Ubiquitin-specific protease 28 is overexpressed in human glioblastomas and contributes to glioma tumorigenicity by regulating MYC expression

The transcription factor MYC, which is dysregulated in the majority of gliomas, is difficult to target directly. Deubiquitinase ubiquitin-specific protease 28 (USP28) stabilizes oncogenic factors, including MYC. However, the contribution of USP28 in tumorigenesis, particularly in glioma, is unknown. Here, we determined the expression of USP28 and assessed its clinical significance in human glioma.

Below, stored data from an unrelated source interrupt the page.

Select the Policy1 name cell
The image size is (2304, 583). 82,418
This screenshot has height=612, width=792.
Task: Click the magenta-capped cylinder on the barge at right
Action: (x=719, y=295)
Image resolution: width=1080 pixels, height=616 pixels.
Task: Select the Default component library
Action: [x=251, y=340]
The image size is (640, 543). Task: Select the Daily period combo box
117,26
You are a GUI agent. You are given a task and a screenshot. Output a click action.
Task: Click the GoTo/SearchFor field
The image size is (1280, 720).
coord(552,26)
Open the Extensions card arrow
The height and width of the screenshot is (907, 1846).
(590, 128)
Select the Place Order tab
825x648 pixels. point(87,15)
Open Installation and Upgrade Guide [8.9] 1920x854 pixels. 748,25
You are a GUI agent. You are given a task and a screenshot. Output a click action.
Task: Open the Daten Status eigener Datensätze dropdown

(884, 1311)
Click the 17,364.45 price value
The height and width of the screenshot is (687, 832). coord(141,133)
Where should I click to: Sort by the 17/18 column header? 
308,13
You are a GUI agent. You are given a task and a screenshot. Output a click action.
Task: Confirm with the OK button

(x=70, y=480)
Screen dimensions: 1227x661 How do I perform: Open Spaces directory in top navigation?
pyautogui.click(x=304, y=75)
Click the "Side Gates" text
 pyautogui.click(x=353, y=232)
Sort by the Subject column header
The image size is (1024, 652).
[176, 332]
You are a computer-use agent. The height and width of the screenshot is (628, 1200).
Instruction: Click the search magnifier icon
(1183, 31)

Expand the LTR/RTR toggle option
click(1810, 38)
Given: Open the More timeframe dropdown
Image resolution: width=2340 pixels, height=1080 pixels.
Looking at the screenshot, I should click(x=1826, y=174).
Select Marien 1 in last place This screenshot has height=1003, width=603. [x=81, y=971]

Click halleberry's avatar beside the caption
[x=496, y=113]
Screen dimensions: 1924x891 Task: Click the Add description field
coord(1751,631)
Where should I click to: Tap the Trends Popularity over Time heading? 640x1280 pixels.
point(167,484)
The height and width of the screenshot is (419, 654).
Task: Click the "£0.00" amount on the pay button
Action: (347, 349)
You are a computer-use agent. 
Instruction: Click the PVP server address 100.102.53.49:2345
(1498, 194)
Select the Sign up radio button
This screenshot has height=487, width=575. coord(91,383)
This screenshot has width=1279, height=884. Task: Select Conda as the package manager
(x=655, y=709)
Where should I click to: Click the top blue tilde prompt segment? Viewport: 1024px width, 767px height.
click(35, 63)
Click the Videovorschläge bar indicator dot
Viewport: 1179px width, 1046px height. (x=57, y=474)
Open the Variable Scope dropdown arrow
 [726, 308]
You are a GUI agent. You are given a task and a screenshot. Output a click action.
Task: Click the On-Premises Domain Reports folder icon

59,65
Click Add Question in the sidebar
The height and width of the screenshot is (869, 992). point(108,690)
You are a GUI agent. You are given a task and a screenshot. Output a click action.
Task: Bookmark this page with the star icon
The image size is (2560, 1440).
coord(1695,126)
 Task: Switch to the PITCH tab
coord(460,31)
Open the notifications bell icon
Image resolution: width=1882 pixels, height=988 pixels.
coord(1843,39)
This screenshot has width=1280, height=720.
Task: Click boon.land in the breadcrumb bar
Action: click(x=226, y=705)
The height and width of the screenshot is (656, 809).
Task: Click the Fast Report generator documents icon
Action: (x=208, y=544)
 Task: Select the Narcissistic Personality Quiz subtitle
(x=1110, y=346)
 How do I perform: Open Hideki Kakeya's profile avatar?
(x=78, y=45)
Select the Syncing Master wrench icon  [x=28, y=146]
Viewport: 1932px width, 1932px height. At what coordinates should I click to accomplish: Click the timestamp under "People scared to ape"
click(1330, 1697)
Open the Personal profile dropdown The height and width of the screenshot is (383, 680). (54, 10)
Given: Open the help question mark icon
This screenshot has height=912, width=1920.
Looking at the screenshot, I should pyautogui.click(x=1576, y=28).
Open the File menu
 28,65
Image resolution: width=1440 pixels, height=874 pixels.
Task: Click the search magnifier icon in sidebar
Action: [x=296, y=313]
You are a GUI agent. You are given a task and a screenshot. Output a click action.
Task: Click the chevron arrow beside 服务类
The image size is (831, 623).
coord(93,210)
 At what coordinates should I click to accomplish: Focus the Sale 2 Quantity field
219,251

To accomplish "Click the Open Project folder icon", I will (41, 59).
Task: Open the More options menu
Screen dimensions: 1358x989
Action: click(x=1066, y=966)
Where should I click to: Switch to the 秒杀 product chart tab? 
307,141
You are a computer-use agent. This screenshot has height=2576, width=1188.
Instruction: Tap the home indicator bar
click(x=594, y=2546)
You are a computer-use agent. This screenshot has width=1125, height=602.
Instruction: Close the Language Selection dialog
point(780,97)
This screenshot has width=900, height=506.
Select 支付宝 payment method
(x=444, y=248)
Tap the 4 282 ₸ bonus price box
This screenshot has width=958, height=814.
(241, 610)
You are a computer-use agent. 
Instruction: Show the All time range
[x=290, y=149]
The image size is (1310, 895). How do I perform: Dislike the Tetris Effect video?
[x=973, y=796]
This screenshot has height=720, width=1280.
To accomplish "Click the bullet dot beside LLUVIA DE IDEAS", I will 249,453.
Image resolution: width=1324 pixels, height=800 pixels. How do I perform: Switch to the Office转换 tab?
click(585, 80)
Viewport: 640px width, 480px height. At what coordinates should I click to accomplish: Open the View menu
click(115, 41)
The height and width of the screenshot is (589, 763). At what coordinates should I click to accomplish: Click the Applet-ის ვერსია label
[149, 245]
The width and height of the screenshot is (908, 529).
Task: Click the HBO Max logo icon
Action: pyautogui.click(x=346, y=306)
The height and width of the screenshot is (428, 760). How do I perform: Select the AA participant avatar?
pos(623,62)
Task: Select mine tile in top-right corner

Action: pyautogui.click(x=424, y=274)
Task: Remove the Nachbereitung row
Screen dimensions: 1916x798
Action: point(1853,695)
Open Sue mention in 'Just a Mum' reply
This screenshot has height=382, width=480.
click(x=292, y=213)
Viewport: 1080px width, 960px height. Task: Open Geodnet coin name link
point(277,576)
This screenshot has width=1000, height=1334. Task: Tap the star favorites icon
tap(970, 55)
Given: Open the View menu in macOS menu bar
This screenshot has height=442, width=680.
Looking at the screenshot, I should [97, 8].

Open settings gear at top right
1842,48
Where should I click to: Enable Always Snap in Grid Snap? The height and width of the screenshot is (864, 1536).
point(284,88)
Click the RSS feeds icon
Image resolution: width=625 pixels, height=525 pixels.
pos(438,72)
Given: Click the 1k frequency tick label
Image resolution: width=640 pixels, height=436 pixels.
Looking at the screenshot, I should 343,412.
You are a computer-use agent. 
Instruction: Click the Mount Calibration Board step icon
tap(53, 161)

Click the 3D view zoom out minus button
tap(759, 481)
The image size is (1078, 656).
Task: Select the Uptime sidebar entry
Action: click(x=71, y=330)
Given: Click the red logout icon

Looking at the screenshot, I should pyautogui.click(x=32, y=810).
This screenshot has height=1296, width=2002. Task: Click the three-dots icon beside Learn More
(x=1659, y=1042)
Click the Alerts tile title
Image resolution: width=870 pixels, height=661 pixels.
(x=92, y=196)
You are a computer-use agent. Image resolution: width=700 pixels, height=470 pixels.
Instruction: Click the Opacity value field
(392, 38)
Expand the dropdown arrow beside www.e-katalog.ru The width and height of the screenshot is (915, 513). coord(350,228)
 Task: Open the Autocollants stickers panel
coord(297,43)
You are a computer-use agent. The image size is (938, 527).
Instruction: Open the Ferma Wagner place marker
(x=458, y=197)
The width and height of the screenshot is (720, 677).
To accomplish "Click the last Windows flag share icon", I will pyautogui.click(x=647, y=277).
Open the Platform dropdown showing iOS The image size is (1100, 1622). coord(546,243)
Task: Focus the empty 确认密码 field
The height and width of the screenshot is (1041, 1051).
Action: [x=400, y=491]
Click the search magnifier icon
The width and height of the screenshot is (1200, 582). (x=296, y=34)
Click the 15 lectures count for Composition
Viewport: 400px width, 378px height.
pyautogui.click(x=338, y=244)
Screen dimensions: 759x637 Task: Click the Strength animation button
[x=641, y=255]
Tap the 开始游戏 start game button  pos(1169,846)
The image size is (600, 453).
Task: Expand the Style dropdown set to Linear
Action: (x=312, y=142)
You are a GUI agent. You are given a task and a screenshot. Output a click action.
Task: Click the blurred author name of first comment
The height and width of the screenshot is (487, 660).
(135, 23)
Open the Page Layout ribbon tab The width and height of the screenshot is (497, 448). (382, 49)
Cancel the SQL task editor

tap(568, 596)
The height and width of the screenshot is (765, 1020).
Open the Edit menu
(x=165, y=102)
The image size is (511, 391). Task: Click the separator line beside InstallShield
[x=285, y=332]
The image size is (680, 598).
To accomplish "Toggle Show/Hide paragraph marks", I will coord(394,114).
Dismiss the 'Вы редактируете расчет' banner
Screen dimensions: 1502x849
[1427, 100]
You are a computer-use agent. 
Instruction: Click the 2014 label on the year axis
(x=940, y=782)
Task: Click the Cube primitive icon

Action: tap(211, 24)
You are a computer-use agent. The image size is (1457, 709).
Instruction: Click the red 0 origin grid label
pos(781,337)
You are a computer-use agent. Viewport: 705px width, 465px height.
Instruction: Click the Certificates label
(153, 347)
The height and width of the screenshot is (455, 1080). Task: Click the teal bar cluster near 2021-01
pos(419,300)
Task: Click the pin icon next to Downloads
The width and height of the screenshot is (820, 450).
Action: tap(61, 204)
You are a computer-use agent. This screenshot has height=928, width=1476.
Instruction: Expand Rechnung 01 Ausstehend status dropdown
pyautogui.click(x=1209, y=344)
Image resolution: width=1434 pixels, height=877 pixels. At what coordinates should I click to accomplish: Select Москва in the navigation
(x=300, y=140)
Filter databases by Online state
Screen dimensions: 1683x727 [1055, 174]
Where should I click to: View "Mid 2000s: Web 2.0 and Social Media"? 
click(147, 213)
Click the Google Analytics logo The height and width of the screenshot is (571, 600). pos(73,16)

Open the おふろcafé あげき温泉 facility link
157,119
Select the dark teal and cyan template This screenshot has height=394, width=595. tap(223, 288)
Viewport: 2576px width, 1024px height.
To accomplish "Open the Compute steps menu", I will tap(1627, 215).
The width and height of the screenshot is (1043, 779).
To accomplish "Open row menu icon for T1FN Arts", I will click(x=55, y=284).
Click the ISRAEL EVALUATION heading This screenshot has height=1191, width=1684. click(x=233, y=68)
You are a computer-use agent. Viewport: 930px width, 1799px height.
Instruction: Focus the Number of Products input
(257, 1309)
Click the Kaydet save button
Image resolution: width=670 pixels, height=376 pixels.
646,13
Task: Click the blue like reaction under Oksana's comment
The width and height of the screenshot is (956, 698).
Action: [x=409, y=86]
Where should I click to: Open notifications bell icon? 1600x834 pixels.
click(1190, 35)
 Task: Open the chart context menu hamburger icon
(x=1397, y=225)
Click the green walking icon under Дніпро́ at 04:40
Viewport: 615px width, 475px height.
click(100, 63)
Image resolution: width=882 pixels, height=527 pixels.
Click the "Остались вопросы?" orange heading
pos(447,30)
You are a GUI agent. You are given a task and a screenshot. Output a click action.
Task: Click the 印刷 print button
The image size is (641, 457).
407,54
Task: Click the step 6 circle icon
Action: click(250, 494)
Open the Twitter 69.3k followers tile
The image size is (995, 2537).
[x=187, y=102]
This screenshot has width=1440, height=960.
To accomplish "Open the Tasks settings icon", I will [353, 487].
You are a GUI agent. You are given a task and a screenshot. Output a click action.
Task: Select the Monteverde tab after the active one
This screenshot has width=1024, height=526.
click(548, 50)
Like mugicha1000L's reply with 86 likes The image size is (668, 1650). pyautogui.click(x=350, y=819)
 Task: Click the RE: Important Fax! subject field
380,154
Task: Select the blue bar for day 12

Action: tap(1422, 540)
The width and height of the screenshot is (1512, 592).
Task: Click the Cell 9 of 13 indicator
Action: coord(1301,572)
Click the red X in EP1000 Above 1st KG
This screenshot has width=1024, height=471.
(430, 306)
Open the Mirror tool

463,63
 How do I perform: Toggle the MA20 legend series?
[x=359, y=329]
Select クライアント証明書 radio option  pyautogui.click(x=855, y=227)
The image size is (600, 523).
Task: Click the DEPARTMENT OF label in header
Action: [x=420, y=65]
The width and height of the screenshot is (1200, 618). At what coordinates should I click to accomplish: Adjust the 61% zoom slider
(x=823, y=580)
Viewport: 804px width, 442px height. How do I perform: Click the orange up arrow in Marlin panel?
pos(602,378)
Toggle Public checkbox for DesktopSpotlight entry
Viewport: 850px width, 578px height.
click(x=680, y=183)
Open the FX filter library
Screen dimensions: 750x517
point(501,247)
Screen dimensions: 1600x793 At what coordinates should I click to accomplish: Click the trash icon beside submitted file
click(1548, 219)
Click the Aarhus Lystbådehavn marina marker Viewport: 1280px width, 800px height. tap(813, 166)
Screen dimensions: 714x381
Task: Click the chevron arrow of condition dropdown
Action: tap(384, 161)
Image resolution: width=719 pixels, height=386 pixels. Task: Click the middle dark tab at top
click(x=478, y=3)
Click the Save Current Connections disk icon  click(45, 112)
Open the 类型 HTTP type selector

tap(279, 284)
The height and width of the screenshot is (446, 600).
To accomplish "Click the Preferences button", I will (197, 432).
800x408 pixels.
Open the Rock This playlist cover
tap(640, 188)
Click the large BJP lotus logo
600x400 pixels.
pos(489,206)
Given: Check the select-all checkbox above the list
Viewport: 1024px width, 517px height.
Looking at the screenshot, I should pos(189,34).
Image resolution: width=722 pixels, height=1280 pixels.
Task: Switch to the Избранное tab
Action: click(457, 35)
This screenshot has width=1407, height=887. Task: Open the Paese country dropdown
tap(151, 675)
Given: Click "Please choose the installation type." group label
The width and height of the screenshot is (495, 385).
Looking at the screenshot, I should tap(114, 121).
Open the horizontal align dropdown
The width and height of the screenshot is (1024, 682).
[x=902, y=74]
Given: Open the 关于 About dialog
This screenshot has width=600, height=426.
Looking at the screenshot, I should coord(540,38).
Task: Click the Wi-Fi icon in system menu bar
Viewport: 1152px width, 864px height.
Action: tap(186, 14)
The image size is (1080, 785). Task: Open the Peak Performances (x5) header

We found that USP28 is overexpressed in human glioma but not in normal brain tissue. The level of USP28 protein expression in human glioma tissues was directly correlated with glioma grade. Meanwhile, the level of USP28 protein expression in human glioblastoma tissues was inversely correlated with patient survival. Enforced USP28 expression promotes SW1783 glioma cell proliferation. Moreover, gliomas that arose from USP28-transfected SW1783 cells displayed tumorigenicity in nude mouse model systems. Inhibition of USP28 expression in glioblastoma U373 cells suppressed anchorage-independent growth invitro and tumorigenicity invivo. Furthermore, USP28 regulates the expression of MYC protein, which is essential in USP28-induced cell growth in glioma cells. These results showed that USP28 is overexpressed in human glioblastomas and it contributes to glioma tumorigenicity. Therefore, USP28 could be a new target of therapy for human malignant glioma.